Siaran yang bisa ditangkap radio usang ayah saya hanyalah gelombang siaran Radio Republik Indonesia (RRI). Setiap hari, ketika kecil dulu, saya sering mendengarkannya, meskipun pembawa-pembawa acaranya bukan anak-anak muda lagi. Hehe… Melalui siaran nasional itu, saya juga banyak belajar kok, apalagi soal nasionalisme. Nyatanya, lagu-lagu yang sering diputar adalah lagu-lagu dangdut. ckck...
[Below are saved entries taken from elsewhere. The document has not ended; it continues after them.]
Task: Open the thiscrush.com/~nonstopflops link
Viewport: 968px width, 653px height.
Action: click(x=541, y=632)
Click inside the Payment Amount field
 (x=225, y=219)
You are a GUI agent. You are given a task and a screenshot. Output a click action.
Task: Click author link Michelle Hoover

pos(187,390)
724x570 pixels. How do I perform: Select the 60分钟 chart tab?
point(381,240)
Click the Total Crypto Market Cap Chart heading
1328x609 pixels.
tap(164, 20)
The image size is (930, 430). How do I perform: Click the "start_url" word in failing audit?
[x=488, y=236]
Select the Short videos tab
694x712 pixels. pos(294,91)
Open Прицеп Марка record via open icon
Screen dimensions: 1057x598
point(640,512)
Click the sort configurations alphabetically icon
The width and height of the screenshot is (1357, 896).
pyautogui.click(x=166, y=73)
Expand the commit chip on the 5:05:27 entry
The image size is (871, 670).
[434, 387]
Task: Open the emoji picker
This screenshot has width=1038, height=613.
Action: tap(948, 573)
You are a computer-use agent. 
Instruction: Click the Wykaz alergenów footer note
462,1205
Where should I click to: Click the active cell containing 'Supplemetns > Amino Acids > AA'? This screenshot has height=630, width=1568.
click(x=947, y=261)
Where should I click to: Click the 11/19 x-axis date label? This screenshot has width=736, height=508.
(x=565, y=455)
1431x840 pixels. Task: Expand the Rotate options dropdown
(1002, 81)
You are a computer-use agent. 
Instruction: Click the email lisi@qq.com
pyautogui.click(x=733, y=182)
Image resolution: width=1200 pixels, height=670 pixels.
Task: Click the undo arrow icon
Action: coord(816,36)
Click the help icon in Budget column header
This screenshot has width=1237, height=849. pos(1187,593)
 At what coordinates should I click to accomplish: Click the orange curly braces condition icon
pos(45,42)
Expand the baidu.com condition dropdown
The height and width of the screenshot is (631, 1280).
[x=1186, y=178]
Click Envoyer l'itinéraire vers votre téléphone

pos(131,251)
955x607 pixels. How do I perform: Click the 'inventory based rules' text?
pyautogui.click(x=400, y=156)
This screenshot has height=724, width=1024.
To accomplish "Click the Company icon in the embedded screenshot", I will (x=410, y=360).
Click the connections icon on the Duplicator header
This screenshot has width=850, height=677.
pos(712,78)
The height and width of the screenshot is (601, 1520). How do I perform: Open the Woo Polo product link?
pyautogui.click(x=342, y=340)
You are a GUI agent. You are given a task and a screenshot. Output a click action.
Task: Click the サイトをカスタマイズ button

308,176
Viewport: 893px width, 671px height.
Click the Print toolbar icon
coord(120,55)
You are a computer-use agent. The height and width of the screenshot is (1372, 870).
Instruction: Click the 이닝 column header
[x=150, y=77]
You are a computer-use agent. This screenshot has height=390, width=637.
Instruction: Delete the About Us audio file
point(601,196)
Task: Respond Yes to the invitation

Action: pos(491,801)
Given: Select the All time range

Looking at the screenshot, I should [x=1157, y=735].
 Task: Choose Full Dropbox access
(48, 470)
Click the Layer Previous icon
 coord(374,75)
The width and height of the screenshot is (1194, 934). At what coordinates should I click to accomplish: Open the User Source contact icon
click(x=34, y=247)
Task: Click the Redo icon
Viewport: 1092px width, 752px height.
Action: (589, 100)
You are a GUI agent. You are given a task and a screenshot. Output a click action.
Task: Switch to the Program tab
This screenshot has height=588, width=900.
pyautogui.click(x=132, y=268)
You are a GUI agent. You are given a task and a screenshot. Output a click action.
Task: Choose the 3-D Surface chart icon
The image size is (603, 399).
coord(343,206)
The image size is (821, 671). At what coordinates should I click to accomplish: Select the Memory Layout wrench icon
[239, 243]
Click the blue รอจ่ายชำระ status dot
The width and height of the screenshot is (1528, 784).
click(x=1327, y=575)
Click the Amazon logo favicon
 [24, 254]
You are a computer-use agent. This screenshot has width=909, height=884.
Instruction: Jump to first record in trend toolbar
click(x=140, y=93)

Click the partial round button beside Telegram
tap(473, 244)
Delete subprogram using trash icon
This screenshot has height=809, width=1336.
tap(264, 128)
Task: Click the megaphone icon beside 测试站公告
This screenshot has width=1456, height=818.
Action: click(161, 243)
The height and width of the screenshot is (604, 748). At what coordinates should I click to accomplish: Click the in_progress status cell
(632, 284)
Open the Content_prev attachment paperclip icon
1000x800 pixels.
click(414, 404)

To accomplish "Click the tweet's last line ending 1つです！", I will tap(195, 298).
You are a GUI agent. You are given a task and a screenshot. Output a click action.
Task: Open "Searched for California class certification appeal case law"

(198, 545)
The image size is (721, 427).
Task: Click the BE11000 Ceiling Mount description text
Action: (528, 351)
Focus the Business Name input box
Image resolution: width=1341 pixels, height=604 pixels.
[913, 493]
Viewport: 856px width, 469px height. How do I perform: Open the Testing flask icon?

Beranjak SMA, saya baru bisa menikmati satu siaran frekuensi FM dari kota tetangga. Lumayan, siaran-siarannya memang khusus anak muda. Hanya saja, untuk mencapai frekuensinya, antena radio milik ayah saya harus disambung dengan kabel yang panjangnya nyaris dua meter dan membumbung di langit-langit kamar saya. Jika masih tidak memungkinkan, radionya pun harus bergelantungan di dinding kamar. Hahaha…. Meskipun begitu, tak jarang saya ikut mengirimkan atensi ke radio bersangkutan, baik hanya sekadar request lagu maupun berkirim salam untuk seseorang. Saya malah selalu setia mendengarkan siaran radio itu di malam hari untuk menemani saya belajar.
Lama berselang, kini, berjarak kurang dari 2 km dari rumah saya disana, telah dibangun sebuah frekuensi FM. Para penyiar-penyiarnya pun direkrut langsung dari sekitar wilayah sana. Jika dibandingkan dengan siaran-siaran di perkotaan, memang masih kalah jauh. Bahasa-bahasa yang mereka gunakan belum fasih Indonesia. Kebanyakan acara yang diputar pun masih seputar musik (dan musik). Meskipun demikian, hal tersebut sudah menunjukkan sedikit geliat perkembangan disana.
Kala sedang menyendiri (menulis) di tengah malam pun, disini suara-suara broadcaster begadang sering menemani saya. Ada loh channel radio yang mengudara 24 jam non-stop, meskipun penyiar-penyiarnya mengakhiri acara di jam dua malam. Bagi yang sering mendengarkan radio, tentu tahu siaran apa itu.
Yah, pada akhirnya saya senang mendengarkan radio bukan karena tidak memiliki televisi. Tidak. Tidak sama sekali. Melainkan darinya, mendengarkan radio, saya tidak perlu menilai atau menyukai seseorang lewat wajah dan penampilannya. Karena karakter tidak selalu berbanding lurus dengan penampilan make-up seseorang.
Selamat datang 1 Desember!
*Sambil mendengarkan radio, saya menuliskannya.